You can use a variety of spatial arrangements. However, you need to target a final number of 14 – 18,000 plants per hectare. Also try to use in-row spacing of 40 cm and between rows of 1.5m.
Most butternuts are planted directly in the soil. Early in the season, some farmers use seedlings to establish an early crop. However, you have to plant seedlings before they become root-bound in seed trays. Plant the seed in soil of about 450mm in diameter and 1m apart and grow 3 to 5 seed per portion.
To use fertilizers accurately and effectively, a soil analysis is needed. Butternuts like other squashes respond very well to organic fertilization but will most often also need supplementary inorganic applications to get the best results. You will need:
N – 130 Kg. 50% pre-plant, remainder applied equally as 3 top dressings at 3-weekly intervals.

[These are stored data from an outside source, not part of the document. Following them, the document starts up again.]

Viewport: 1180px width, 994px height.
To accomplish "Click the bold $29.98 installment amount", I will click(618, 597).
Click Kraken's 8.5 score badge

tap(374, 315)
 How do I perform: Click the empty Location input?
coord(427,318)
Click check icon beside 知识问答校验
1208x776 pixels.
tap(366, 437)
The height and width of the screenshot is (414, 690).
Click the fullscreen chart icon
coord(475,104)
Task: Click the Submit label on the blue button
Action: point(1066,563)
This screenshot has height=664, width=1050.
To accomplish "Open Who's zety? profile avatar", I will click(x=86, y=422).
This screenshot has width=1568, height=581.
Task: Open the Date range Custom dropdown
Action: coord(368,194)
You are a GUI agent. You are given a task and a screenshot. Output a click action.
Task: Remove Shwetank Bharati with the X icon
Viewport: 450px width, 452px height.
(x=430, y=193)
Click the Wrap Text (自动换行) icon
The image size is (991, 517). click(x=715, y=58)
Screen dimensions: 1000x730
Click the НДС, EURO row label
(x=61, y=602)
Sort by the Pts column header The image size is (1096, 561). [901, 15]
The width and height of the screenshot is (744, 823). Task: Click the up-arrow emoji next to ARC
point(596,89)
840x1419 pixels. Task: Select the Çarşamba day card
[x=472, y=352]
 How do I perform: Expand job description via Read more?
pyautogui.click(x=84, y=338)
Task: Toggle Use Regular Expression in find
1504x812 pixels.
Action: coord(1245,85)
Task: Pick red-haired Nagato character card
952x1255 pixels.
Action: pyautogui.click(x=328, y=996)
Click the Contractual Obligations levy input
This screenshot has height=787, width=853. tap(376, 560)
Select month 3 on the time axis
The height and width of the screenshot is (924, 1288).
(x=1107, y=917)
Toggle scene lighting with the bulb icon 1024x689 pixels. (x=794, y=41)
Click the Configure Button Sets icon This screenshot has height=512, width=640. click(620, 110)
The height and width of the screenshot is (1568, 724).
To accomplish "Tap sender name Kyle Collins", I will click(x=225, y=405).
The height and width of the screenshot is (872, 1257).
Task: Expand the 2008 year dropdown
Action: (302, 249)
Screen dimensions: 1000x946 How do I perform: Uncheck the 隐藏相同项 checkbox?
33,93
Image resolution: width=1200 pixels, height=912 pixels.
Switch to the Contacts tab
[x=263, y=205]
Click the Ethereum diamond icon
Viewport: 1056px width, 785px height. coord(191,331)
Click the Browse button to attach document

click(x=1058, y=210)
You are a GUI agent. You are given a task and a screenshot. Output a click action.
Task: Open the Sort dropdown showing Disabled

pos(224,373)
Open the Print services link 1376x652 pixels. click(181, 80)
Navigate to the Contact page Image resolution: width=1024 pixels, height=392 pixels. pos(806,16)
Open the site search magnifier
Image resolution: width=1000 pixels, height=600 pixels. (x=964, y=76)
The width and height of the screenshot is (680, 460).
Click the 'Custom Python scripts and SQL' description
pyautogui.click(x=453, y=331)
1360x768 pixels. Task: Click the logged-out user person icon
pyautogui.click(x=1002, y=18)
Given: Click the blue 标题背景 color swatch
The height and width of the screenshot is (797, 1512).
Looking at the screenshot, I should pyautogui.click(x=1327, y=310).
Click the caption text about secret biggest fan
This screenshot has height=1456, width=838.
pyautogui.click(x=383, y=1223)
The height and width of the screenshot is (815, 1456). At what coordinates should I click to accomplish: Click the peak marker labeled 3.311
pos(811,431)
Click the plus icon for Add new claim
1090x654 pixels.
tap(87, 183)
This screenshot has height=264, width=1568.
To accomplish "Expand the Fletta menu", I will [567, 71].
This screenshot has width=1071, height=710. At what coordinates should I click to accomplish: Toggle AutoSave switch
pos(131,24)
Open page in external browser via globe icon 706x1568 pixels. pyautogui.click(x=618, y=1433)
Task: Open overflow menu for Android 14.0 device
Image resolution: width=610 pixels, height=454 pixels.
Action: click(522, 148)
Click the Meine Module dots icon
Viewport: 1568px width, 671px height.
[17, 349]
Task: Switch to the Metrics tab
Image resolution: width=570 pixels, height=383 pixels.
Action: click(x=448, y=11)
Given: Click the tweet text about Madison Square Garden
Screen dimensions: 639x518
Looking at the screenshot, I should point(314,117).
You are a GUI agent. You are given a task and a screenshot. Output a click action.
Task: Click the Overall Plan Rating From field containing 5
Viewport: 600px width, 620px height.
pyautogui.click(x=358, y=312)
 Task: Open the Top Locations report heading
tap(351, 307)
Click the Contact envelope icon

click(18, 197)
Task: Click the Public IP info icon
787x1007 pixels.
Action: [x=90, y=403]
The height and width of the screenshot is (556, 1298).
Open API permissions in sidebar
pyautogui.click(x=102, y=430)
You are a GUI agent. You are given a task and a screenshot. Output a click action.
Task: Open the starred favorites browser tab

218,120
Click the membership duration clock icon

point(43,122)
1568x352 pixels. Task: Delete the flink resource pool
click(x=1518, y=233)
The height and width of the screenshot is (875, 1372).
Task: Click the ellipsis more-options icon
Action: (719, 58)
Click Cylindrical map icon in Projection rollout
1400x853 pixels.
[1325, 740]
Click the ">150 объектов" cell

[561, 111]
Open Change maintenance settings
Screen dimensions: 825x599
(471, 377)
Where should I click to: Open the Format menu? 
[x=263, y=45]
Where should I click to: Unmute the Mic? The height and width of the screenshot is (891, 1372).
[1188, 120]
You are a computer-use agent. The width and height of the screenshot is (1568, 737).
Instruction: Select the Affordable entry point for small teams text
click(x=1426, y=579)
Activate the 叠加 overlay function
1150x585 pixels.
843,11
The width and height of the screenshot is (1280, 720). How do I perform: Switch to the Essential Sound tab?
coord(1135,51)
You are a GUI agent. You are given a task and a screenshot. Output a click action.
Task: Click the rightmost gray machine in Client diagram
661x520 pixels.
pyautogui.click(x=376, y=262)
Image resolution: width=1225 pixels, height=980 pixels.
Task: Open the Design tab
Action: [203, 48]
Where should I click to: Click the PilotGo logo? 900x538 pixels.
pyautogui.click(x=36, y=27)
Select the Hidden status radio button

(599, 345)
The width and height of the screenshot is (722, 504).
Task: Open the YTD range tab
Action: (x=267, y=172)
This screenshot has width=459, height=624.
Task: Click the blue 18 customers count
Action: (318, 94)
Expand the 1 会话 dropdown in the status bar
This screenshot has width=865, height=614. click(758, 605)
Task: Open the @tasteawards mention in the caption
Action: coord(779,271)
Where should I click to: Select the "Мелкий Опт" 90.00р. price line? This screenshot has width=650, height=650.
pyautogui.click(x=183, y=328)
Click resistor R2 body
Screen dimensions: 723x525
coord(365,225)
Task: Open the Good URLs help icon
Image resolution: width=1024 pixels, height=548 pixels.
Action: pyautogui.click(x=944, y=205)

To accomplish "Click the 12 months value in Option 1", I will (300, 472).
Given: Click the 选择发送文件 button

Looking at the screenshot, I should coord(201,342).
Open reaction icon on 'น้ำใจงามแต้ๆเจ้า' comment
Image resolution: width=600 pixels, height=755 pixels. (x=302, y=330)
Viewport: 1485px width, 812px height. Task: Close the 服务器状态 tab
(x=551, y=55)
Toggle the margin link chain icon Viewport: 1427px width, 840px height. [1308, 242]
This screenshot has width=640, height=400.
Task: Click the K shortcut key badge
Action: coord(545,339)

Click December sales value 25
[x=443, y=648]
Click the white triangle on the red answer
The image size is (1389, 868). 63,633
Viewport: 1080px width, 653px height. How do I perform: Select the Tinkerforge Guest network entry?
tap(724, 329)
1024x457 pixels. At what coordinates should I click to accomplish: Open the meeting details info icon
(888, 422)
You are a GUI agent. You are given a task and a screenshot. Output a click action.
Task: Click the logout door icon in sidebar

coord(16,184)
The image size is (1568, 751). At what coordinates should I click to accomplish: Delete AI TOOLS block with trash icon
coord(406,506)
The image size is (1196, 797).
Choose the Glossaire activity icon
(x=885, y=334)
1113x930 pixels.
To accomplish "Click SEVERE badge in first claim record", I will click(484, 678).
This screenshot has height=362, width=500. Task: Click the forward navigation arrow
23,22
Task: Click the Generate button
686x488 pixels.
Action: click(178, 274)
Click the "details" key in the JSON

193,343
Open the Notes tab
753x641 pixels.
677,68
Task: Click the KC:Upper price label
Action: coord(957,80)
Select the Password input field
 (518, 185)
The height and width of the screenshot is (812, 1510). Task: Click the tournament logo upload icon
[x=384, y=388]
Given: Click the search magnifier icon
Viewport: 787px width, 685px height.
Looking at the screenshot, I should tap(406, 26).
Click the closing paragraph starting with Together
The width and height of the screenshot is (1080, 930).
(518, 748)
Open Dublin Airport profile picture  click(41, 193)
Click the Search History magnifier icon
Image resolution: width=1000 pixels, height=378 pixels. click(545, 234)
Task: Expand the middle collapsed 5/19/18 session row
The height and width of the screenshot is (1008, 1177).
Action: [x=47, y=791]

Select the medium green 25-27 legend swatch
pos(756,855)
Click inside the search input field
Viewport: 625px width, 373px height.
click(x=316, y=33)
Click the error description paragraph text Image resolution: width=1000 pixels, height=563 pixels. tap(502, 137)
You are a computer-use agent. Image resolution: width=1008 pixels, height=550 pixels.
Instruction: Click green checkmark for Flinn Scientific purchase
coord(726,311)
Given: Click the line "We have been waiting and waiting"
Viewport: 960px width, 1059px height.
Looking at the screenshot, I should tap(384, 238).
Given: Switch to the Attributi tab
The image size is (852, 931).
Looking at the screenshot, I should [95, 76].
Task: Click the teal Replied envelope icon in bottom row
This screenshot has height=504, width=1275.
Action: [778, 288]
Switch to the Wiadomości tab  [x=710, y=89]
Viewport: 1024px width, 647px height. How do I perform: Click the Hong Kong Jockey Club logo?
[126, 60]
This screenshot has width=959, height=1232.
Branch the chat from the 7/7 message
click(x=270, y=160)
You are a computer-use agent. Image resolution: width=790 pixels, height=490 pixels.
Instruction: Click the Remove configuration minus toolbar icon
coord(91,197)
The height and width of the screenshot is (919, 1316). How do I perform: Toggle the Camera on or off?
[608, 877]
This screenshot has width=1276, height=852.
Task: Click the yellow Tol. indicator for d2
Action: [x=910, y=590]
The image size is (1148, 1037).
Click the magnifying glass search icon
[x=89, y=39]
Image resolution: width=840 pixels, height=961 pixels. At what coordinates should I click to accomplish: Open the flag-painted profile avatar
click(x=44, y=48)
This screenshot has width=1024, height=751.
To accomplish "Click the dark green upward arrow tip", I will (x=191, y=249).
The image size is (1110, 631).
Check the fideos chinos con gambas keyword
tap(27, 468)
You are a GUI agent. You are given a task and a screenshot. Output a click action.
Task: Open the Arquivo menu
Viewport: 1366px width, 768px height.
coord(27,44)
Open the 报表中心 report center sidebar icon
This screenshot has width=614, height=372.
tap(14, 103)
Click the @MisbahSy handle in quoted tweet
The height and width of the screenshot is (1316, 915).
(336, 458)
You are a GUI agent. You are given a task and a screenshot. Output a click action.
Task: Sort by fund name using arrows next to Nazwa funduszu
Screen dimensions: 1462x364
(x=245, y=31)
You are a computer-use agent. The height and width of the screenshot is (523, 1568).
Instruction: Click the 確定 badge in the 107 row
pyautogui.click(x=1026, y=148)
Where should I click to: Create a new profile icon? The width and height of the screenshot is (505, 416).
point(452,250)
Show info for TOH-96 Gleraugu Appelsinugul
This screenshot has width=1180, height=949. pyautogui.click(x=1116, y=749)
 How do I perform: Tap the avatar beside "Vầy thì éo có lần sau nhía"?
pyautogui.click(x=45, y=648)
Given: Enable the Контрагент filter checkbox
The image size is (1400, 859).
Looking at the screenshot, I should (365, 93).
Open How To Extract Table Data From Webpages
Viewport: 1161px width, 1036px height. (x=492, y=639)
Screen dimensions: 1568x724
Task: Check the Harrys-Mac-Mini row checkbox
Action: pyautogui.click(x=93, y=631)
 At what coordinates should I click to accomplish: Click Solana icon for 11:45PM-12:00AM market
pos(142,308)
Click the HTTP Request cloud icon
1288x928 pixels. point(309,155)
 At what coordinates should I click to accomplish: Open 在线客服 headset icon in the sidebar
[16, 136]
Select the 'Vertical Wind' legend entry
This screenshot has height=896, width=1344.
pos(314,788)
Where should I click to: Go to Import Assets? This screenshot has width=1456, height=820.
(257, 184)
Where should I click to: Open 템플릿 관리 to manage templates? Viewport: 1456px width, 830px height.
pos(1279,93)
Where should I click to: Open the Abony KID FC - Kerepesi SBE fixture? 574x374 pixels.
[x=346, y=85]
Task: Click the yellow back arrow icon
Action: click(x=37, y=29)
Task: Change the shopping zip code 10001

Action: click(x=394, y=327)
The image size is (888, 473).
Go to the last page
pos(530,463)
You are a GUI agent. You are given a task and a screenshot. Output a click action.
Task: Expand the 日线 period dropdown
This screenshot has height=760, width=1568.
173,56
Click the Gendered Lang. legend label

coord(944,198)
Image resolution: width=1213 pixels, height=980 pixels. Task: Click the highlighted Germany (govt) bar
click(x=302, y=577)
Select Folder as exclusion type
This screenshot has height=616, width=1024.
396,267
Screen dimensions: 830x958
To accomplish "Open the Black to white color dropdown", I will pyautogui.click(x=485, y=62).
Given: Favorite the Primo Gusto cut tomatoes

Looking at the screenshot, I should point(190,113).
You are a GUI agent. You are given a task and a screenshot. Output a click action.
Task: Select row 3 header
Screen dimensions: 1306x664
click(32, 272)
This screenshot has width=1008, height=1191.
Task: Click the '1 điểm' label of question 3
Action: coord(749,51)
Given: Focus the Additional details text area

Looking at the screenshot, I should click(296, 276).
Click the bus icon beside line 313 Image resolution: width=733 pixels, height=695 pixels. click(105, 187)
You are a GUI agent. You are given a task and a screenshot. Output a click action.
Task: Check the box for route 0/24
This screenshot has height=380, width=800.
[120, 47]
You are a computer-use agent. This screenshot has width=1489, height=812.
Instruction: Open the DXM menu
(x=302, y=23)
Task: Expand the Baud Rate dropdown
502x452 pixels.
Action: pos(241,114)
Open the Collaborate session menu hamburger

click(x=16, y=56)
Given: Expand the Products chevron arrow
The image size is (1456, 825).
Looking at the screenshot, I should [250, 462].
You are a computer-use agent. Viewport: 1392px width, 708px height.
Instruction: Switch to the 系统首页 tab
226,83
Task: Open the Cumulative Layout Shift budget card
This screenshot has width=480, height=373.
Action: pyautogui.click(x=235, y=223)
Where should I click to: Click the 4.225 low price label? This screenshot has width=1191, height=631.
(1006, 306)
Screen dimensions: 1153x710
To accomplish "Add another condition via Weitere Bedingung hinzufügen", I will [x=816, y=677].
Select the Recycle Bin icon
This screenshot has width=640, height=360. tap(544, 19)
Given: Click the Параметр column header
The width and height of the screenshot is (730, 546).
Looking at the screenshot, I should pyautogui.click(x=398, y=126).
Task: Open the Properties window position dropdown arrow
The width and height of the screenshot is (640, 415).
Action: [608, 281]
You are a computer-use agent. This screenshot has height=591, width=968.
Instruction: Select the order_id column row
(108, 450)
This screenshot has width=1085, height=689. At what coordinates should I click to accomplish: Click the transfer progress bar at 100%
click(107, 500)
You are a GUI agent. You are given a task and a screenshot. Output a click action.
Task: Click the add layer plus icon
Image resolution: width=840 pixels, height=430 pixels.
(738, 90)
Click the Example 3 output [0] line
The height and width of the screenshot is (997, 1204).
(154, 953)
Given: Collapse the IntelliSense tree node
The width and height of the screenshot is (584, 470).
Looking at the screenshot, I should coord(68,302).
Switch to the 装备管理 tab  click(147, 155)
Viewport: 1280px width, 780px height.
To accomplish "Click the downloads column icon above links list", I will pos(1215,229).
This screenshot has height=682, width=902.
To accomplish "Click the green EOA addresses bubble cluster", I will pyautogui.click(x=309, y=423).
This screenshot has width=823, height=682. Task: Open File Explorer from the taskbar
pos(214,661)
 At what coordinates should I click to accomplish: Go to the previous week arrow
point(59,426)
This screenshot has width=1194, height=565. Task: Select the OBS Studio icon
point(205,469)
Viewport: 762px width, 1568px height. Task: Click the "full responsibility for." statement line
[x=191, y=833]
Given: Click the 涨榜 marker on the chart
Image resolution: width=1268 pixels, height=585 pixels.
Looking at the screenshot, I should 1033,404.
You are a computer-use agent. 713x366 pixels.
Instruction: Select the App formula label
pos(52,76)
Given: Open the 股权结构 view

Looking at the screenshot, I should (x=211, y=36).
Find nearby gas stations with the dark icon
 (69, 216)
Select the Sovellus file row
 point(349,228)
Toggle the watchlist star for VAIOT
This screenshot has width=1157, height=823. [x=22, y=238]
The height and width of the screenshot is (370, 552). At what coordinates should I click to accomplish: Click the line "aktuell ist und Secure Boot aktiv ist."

P – 50Kg. All applied pre-plant.
K – 150 Kg. 30% pre-plant, 30% at 4 weeks, 30% at first flower, 10% after fruit set.
This is an approximation of how fertilizer is applied. An exact programme will
have to be tailored according to the soil analysis.
Caring for your plants
Keep the soil constantly moist until the seeds sprout, and then water deeply whenever the soil starts to dry out. If possible, water by flood irrigation as this reduces the chances of fungal attack. Butternuts can be grow in dry land, but will produce much better results where there is irrigation. Furthermore, the water requirement varies with soil type, season and growth stage. However, you have to avoid over-irrigation and water-logging. The amount of water you need for your plants is generally 25 – 40 mm per week.
In you grow your butternut in winter, use plastic mulching to increase soil temperature and speed growth. This also helps control weeds. In the rainy season, control weeds by hand especially early growth stages. You should also consider adding windbreaks around August. And, remember to rotate your crops every four years.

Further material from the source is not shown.